Have you come across a situation where you’ve toiled day and night on an eLearning project, brought it to the finish line and then got to know that the project owners had something totally different in mind? This usually happens when project owners are not involved during the project development i.e., during the eLearning course development process. One way to get stakeholder approval with respect to eLearning projects is to involve them at every stage of the project.
At CommLab, we follow a three stage Agile Development Process that engages with stakeholders at every stage. Here is a visual representation of the process.
This three-step process comes handy when you are made responsible for an e-Learning project in your organization. Here’s what you need to do.
1. Set Expectations:
The first thing that you would need to do when you take ownership of the project is set expectations. What do the stakeholders expect from the project? What is their expected outcome? For them to give you a clear message, they also need to understand what is possible with eLearning and what is not. This ensures they know the limitations and constraints under which you operate and they set their expectations accordingly.
Some questions that will help you during your interactions with stakeholders are:
- What are the business challenges that you are planning to resolve with this eLearning course?
- What do you want employees to be able to do at the end of the course?
- What is the budget available for development?
The eLearning development process is complex, involving instructional designers, visual designers, developers, and so on. Each one brings in their own ideas and suggestions and if you are not clear what the stakeholders expect from the project, you will not be able to give clear cut guidance to the team of eLearning developers.
It is a good idea for you to sit with stakeholders and give them an overview of the different stages of eLearning development, the process involved, and how they will be involved at each stage and take a commitment for their time for each stage.

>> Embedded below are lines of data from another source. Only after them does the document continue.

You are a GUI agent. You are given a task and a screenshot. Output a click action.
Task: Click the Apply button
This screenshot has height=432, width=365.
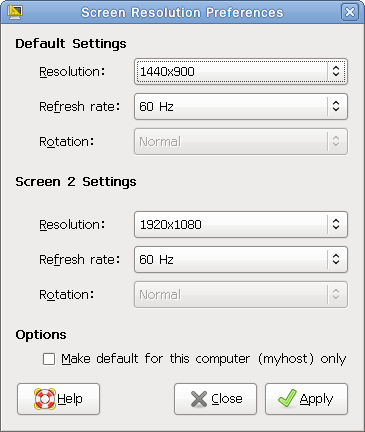[306, 399]
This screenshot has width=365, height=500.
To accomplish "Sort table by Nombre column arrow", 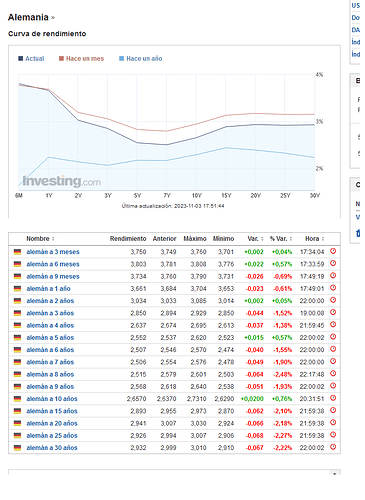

Once you have the necessary information, you will be able to outline the scope of the project and chalk out an instructional strategy for the course. If possible, you can also collect samples of courses that follow similar strategies to share with your stakeholders.
It is important that you get a sign-off on this project scope, and broad instructional strategy at this stage. Only then should you proceed to the next phase.
2. Rapid Prototyping:
E-learning development is a creative process and it is sometimes hard to visualize how the final output looks like. Therefore, prototyping is a good method to follow to ensure that there is a broad consensus on the look and feel of the course, right at the initial developmental stages.
What you do at this stage is develop a prototype of the course and share it with the stakeholders. The prototype will give them a fair idea of how the course will look like, the type of visual and graphical elements used, and the type of interactivities used. If the prototype is not what the project owners visualized, you will have time to correct it at this stage itself before you do your actual storyboarding. This way, a lot of rework is avoided.
To go a step further, you could also test the prototype on your LMS to ensure that it is compatible and do not encounter any technical glitches. You can proceed to the next phase only after your stakeholders sign off or approve the working prototype.
3. E-learning Development and Launch:
In this phase, you will scale up, starting with the design and development of the course. Even here, the course is reviewed in two stages. In the first level, the course without the audio is shared with the stakeholders, for their feedback. This gives them the flexibility to make changes without unduly impacting the design elements. Once this is approved, the audio component is added and is submitted for final review.
The key is to make the eLearning development process iterative, so that stakeholders are consistently involved at every stage of design and development. This ensures that stakeholders understand the efforts and process that goes into the work and are committed to the project and its success.
While it is not easy to ensure that stakeholders give you the time needed for the reviews, having an agile eLearning development process helps you in this objective. Taking time to explain the process and the need for stakeholder involvement at each stage, right at the beginning, will set the stage for their commitment. They will understand that it will save time and rework later on and is in the best interests of their project and organization.